Discuss Region-Specific Natural Disasters
You probably won’t need to waste much time on teaching a child that lives in the Midwest how to manage a hurricane, but he/she will need to know what to do in the event of a tornado. Talking about the natural disasters that are most likely to occur in your area and making a specific plan to deal with them is imperative, especially if you live in a region that’s particularly prone to environmental emergencies.
Role Play Specific Scenarios
Dr. Hafeez explains that, “One of the best ways to determine how much your child knows and what she still needs to learn about emergency preparedness is to role play specific scenarios that she could potentially encounter. There’s a reason why public schools practice routine fire drills: they help kids prepare in a relatively low-stress environment for an emergency so that, in a high-pressure situation, they know how to react. Role playing serious injury situations, weather emergencies, a house fire and even potential intruder situations gives you an idea about what your child knows and helps you teach them more detailed information so that they’re prepared to handle any emergency.
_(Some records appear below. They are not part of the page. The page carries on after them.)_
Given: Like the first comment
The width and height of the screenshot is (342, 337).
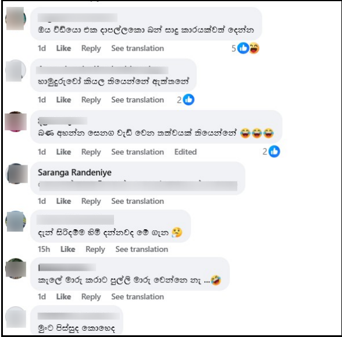Looking at the screenshot, I should click(x=63, y=48).
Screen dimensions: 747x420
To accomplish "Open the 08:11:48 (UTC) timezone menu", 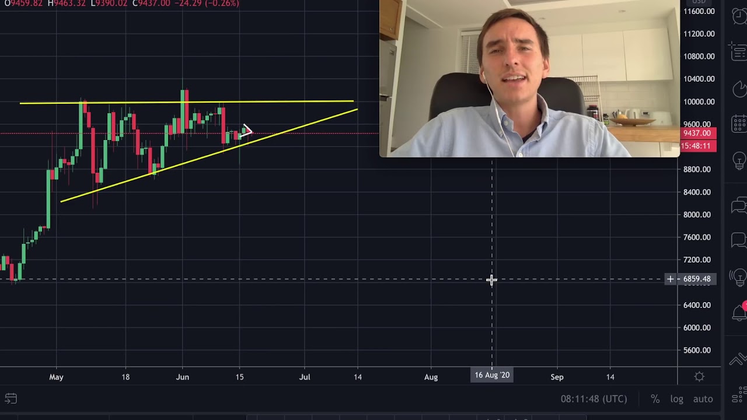I will click(594, 399).
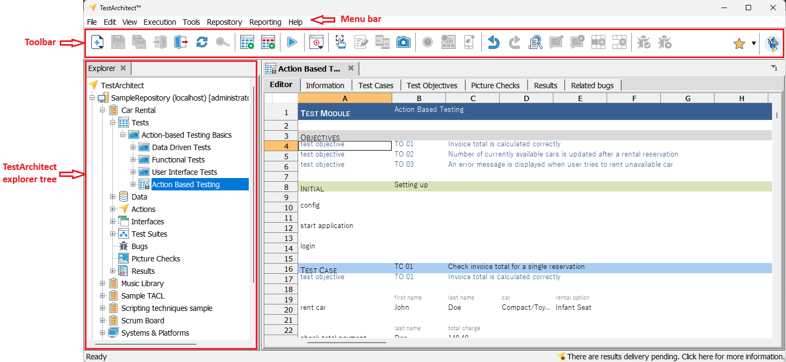This screenshot has width=786, height=362.
Task: Expand the Data Driven Tests node
Action: (133, 147)
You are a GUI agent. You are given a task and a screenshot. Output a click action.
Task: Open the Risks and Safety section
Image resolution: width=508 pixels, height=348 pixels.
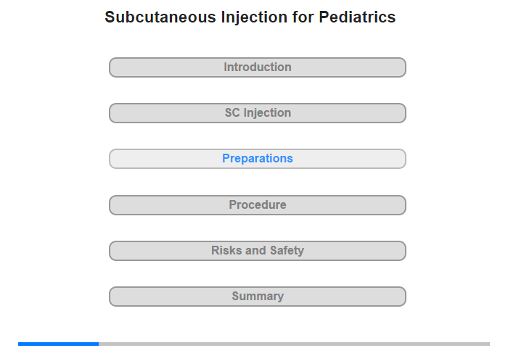257,251
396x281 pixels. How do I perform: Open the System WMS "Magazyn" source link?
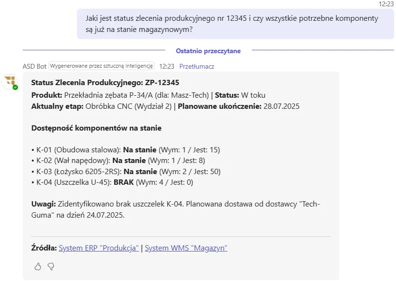186,248
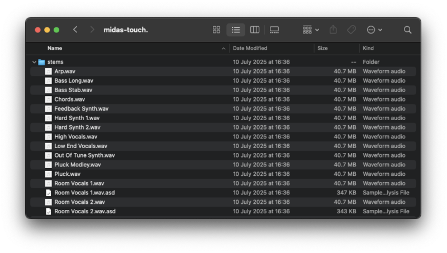Switch to gallery view
Viewport: 447px width, 253px height.
tap(274, 30)
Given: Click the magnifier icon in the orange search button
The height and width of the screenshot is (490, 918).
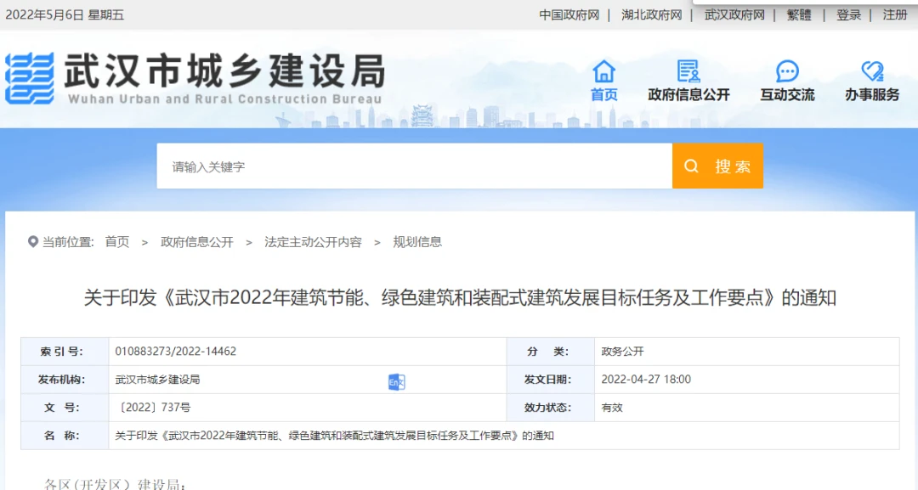Looking at the screenshot, I should click(x=692, y=166).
After the Emergency: Time for Recovery
Immediately after the emergency situation, try to reduce your child’s fear and anxiety.
Keep the family together. While you look for housing and assistance, you may want to leave your children with relatives or friends. Instead, keep the family together as much as possible and make children a part of what you are doing to get the family back on its feet. Children get anxious, and they’ll worry that their parents won’t return.
Explain what will happen next. For example, say, “Tonight, we will all stay together in the shelter.” Dr. Hafeez emphasizes to, “Get down to the child’s eye level and talk to them”.
Encourage children to talk. Let children talk about the emergency and ask questions as much as they want. Encourage children to describe what they’re feeling. Listen to what they say. If possible, include the entire family in the discussion.
Include children in recovery activities. Give children chores that are their responsibility. This will help children feel they are part of the recovery. “Having a task will help them understand that everything will be all right, says Dr. Hafeez.
Dr. Sanam Hafeez Psy.D is a New York City based Neuro-psychologist and School Psychologist. She is also the founder and director of Comprehensive Consultation Psychological Services, P.C. She is currently a teaching faculty member at Columbia University.
Dr. Hafeez’s provides neuropsychological educational and developmental evaluations in her practice. She also works with children and adults who suffer from post traumatic stress disorder (PTSD), learning disabilities, autism, attention and memory problems, trauma and brain injury, abuse, childhood development and psychopathology (bipolar, schizophrenia, depression, anxiety, etc…) In addition, Dr. Hafeez serves as a medical expert and expert witness by providing full evaluations and witness testimony to law firms and courts.
Dr. Hafeez immigrated to the United States from Pakistan when she was twelve years old. She is fluent in English, Urdu, Hindi and Punjabi (Pakistani and Indian languages.) She resides in Queens, New York with her husband and twin boys.